═══ Fragmento del texto

El don de la mediocridad

 


Siempre he creído que la escritura se forja en una soledad desquiciante. Sólo ahí el pulso de la vida aparece. Los cientos de talleres y cursos que existen sobre cómo escribir un cuento o novela no hacen sino sumar a mi desconfianza hacia las nuevas generaciones de escritores. El arte de contar debe brotar con naturalidad, nuestras obsesiones y experiencias trazaran su intensidad y la técnica importará poco si nuestra capacidad de observación no dinamita nuestra inteligencia. Es verdad que todos poseemos las aptitudes para fantasear, aprendemos a nombrar los sentimientos, nuestros sueños, pero ¿eso será suficiente?

══════

> _Orden de trabajo_: Indica si cada afirmación concuerda con el fragmento sobre la escritura, respondiendo sí o no y citando literalmente las palabras que lo deciden: 1. La escritura se forja en la soledad. 2. Los talleres y cursos de escritura aumentan la confianza en las nuevas generaciones de escritores. 3. El arte de contar debe surgir de forma natural.

═══ Información

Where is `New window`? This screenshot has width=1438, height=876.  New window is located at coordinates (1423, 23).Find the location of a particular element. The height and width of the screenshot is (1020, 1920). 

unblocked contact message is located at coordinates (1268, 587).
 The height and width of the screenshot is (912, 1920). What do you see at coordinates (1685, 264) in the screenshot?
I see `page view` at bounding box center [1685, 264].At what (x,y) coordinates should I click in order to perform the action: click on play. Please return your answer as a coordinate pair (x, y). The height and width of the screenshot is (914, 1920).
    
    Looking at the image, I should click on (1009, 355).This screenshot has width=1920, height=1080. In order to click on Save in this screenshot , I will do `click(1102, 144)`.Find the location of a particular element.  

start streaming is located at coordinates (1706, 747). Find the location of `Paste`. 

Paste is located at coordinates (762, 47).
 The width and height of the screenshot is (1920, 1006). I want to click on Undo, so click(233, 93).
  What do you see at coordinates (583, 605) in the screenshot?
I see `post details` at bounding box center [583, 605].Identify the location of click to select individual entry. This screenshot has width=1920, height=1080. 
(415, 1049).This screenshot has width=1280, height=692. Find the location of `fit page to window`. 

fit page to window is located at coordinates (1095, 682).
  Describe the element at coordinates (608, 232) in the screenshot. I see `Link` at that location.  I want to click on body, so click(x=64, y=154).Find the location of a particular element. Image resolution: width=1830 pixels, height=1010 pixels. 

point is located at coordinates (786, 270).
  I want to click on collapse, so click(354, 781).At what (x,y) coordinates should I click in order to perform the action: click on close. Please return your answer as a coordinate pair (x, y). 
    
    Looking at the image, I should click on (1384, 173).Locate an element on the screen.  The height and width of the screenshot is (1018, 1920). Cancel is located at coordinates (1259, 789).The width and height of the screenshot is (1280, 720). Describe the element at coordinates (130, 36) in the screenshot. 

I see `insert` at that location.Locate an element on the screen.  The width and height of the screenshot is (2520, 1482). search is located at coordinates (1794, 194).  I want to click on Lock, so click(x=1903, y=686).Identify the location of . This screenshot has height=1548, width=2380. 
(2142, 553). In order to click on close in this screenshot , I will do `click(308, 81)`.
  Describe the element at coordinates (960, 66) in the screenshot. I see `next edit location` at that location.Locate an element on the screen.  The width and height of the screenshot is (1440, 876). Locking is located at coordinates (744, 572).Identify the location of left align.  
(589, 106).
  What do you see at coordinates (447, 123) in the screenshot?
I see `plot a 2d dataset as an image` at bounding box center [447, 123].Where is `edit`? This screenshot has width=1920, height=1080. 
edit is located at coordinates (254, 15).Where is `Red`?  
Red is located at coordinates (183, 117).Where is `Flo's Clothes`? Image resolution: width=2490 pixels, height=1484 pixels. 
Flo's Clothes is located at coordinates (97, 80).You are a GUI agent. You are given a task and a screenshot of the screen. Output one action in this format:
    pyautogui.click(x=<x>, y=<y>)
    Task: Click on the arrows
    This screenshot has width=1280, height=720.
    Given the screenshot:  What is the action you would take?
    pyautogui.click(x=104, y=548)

══════

> _Respuesta_:
1. Sí: «Siempre he creído que la escritura se forja en una soledad desquiciante».
2. No: «no hacen sino sumar a mi desconfianza hacia las nuevas generaciones de escritores».
3. Sí: «El arte de contar debe brotar con naturalidad».